The key takeaway here is that the minors and expansion of a \(3\times 3\) matrix determinant reflect the formula of the scalar triple product, so this may be an easier way to remember the process for you.
Let's look into an example to find the scalar triple product by expanding the determinant.
Find the volume of the parallelepiped formed by the coterminous edges given by vectors, \[\vec{a}=3\vec{i}-1\vec{j}-2\vec{k},\]\[\vec{b}=\vec{i}+3\vec{j}-2\vec{k},\] and \[\vec{c}=6\vec{i}-2\vec{j}+\vec{k}.\]
Solution
To find the volume of the parallelepiped, you should find the scalar triple product. Here you will find the scalar triple product by the determinant method.
\[\begin{align} \begin{bmatrix}3&-1&-2\\1&3&-2\\6&-2&1\end{bmatrix} &=3(3\cdot1-(-2)\cdot(-2))+1(1\cdot1-(-2)\cdot6)\\&-2(1\cdot(-2)-3\cdot6)\\ &= 3(3-4)+1(1+12)-2(-2-18)\\ &=3(-1)+1(13)-2(-20)\\ & =50 \mbox{ units}^3 . \end{align}\]
Thus, the volume of the parallelepiped formed by the coterminous edges of the given vectors is \(50 \mbox{ units}^3\).
Please note that even if you get a negative determinant, you need to take the modulus of the scalar triple product to get the volume.
Also, there are many other properties of scalar triple products which are beyond the scope of Further Maths.
- The scalar triple product is unchanged if we swap the positions of the operations without changing the positions of the vectors. \[\vec{a}\cdot (\vec{b}\times\vec{c})=(\vec{a}\times \vec{b})\cdot\vec{c}.\]
- The scalar triple product negates if you swap any two of the three given vectors. \[\vec{a}\cdot (\vec{b}\times\vec{c})=-\vec{a}\cdot (\vec{c}\times\vec{b}).\]
- The scalar triple product is zero if any of all the three given vectors are coplanar and vice versa.
Example of Scalar Triple Product
Let's start by looking at an example where we need to find the volume of a parallelepiped.
Find the volume of the parallelepiped with three non-parallel sides described by the vectors,\[\vec{a}=2\vec{i}+1\vec{j}-1\vec{k},\]\[\vec{b}=-5\vec{i}+14\vec{j}-7\vec{k},\] and \[\vec{c}=16\vec{i}-3\vec{j}+12\vec{k}.\]
Solution
We know that the volume of a parallelepiped is given as \(|\vec{a}\cdot(\vec{b}\times\vec{c})|\).

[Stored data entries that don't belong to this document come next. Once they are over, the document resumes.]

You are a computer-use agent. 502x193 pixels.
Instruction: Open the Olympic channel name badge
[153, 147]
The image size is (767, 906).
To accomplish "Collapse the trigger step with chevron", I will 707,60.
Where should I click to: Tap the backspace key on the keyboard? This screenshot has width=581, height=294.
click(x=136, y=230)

Therefore:\[\begin{align}\mbox{Volume}&=|\vec{a}\cdot(\vec{b}\times\vec{c})|\\&=|a_1(b_2c_3-b_3c_2)+a_2(b_3c_1-b_1c_3)+a_3(b_1c_2-b_2c_1)|\\&=|2[(14\cdot12)-(-7\cdot-3)]+1[(-7\cdot16)-(-5\cdot12)]\\ &\quad \quad +(-1)[(-5\cdot-3)-(14\cdot16)]|\\&=451 \mbox{ units}^3.\end{align}\]
Let's now have a look at an example where we need to find the volume of a tetrahedron.

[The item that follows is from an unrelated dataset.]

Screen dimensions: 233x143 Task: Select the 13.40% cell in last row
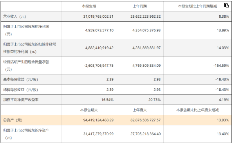tap(223, 134)
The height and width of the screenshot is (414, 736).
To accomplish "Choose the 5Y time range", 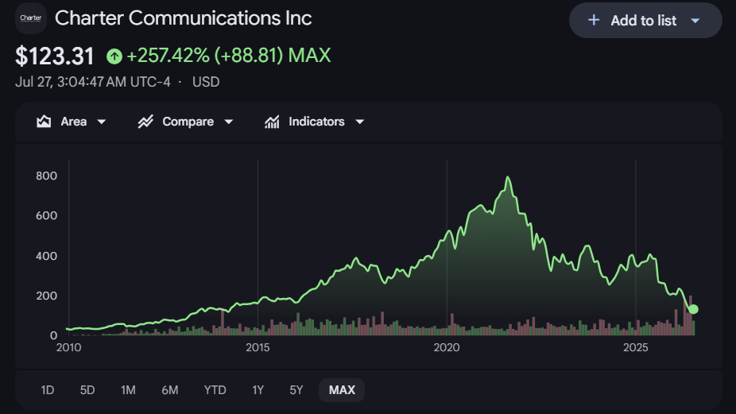I will pos(296,390).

Find the volume of the tetrahedron with three non-coplanar sides described by the vectors, \[\vec{a}=-4\vec{i}+12\vec{j}+2\vec{k},\]\[\vec{b}=3\vec{i}+1\vec{j}-1\vec{k},\] and \[\vec{c}=4\vec{i}+3\vec{j}+2\vec{k}.\]
Solution
We know that the volume of a tetrahedron is given as \(\frac{1}{6}\left[\left|\vec{a}\cdot(\vec{b}\times\vec{c})\right|\right]\). Therefore,\[\begin{align}\mbox{Volume}&=\frac{1}{6}\left[\left|\vec{a}\cdot(\vec{b}\times\vec{c})\right|\right]\\&=\frac{1}{6}\bigg[\left|a_1(b_2c_3-b_3c_2)+a_2(b_3c_1-b_1c_3)+a_3(b_1c_2-b_2c_1)\right|\bigg]\\&=\frac{1}{6}\bigg[|(-4)[(1\cdot2)-(-1\cdot3)]+12[(-1\cdot4)-(3\cdot2)]\bigg.\\ \bigg. &\quad \quad +2[(3\cdot3)-(1\cdot4)]|\bigg]\\&=\frac{1}{6}\bigg[\left | -4(5)+12(-10)+2(5)\right |\bigg]\\&=\frac{1}{6}\cdot130\\&=\frac{65}{3} \mbox{ units}^3.\end{align}\]

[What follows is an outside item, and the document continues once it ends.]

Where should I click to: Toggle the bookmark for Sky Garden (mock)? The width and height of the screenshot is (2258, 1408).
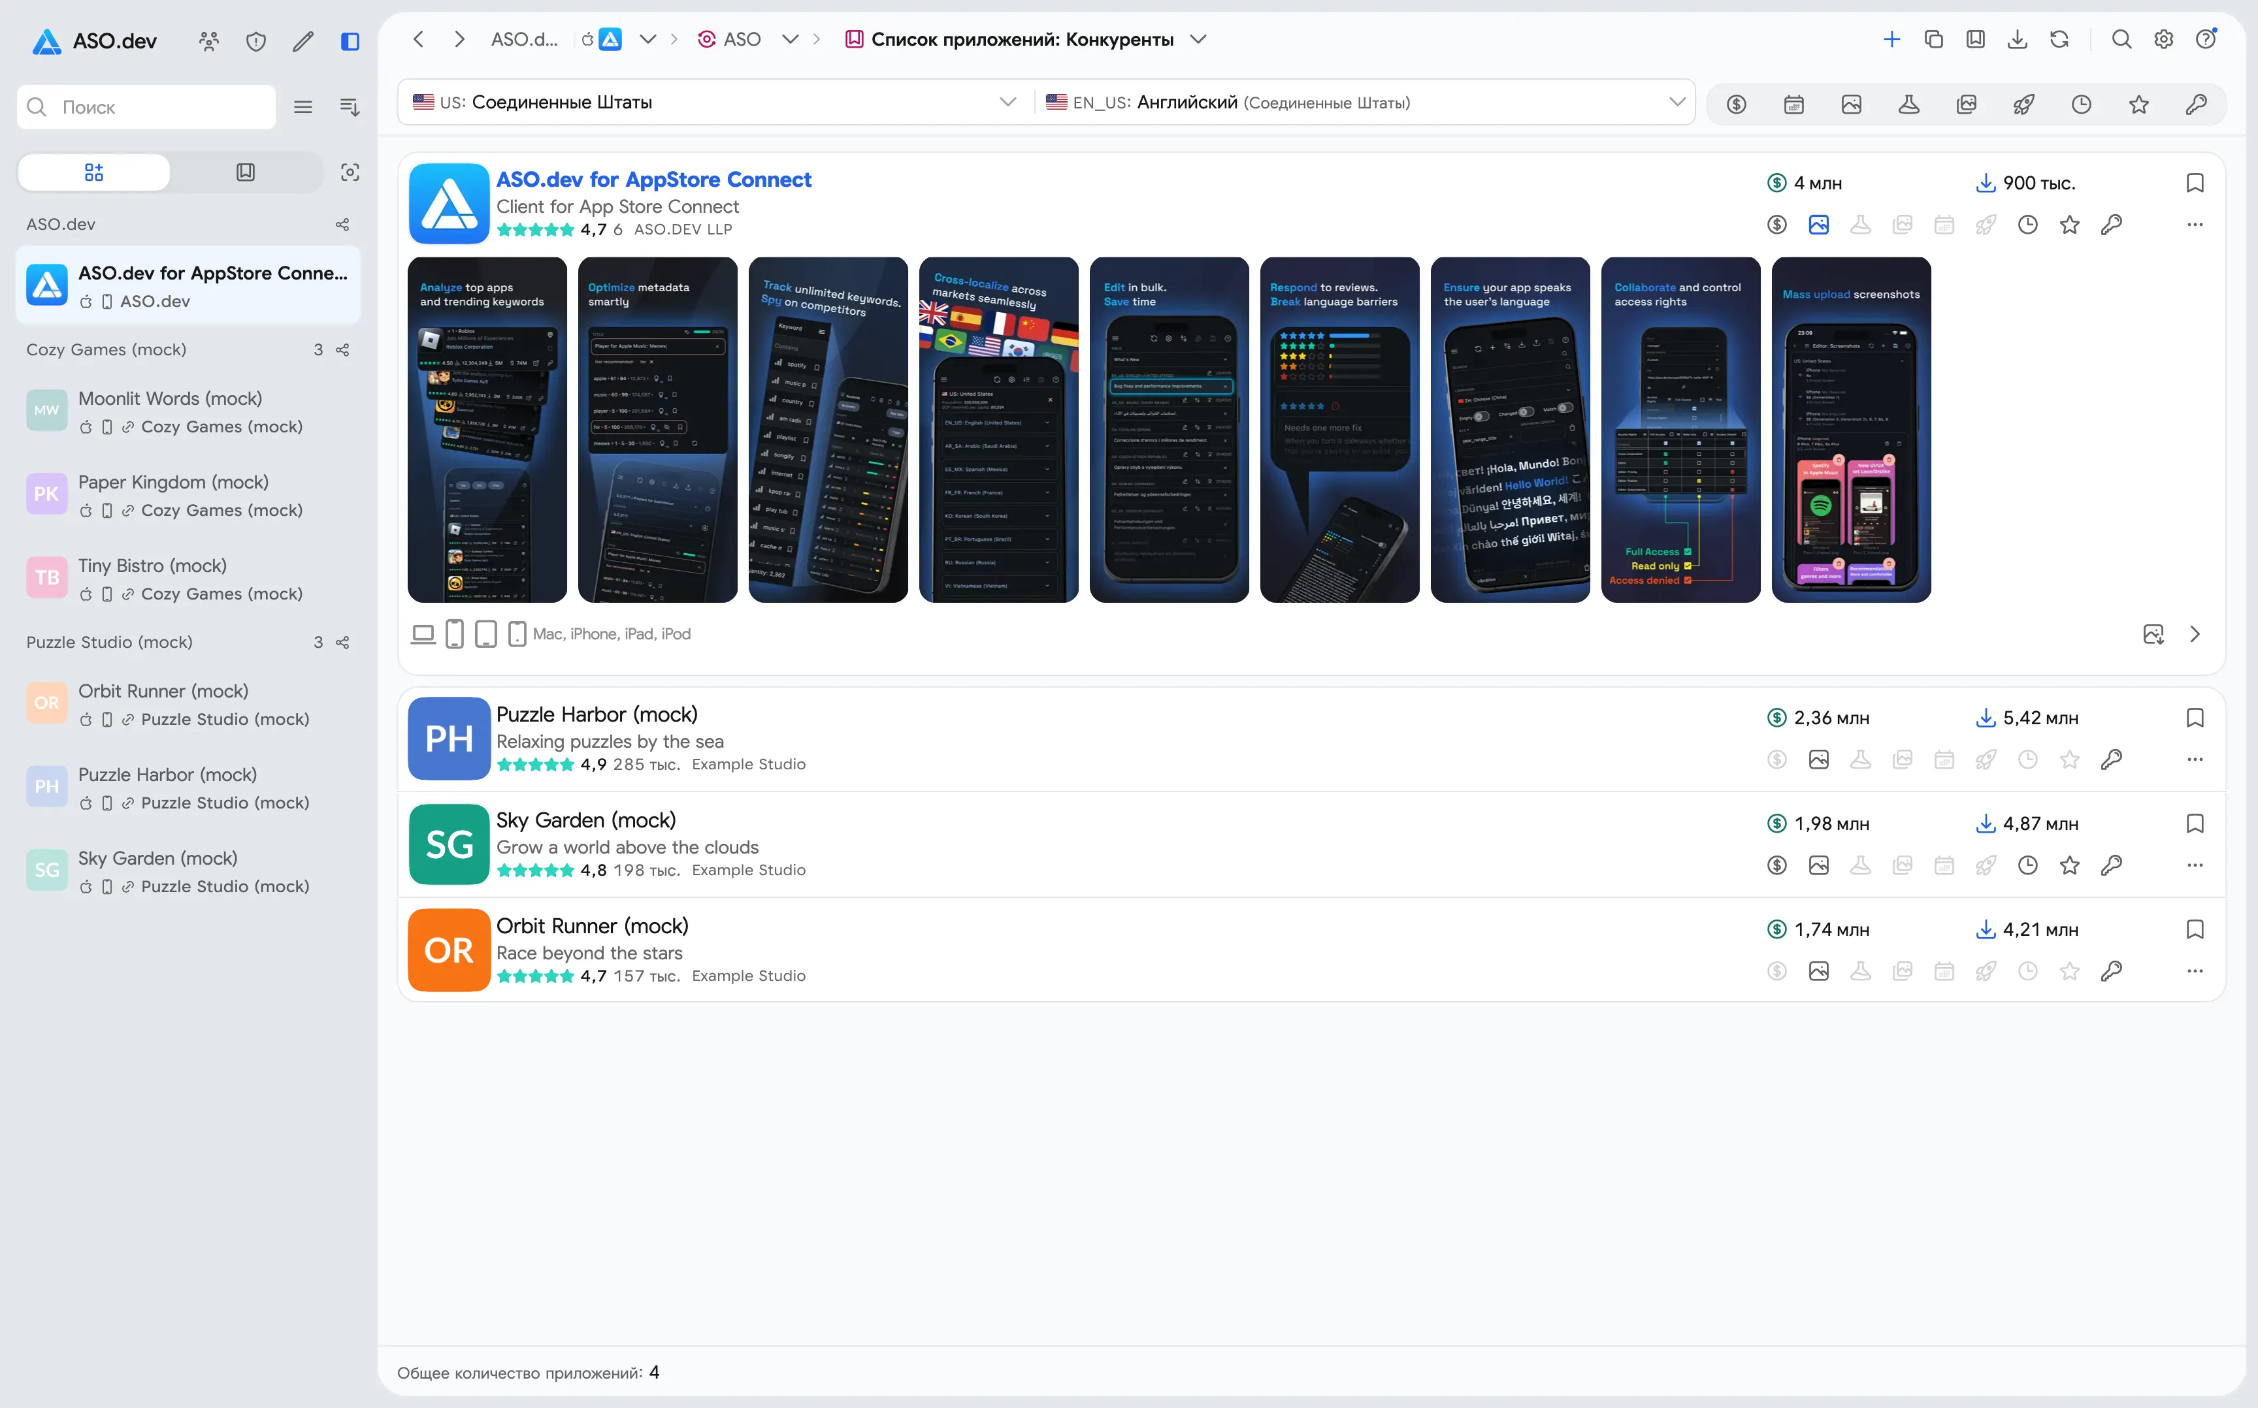click(2195, 824)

Scalar Triple Product - Key takeaways
- The scalar triple product can be found with the formula below,\[\vec{a}\cdot(\vec{b}\times\vec{c}).\]
- The scalar triple product is cyclic thus,\[\vec{a}\cdot (\vec{b}\times\vec{c})=\vec{b}\cdot (\vec{c}\times\vec{a})=\vec{c}\cdot (\vec{a}\times\vec{b}).\]
- The absolute value of the formula above can be used to find the volume of a parallelepiped if the vectors are three non-parallel sides of this shape.
- The volume of a tetrahedron where the vectors are three non-coplanar sides is given as, \[\frac{1}{6}\left[|\vec{a}\cdot (\vec{b}\times\vec{c})|\right].\]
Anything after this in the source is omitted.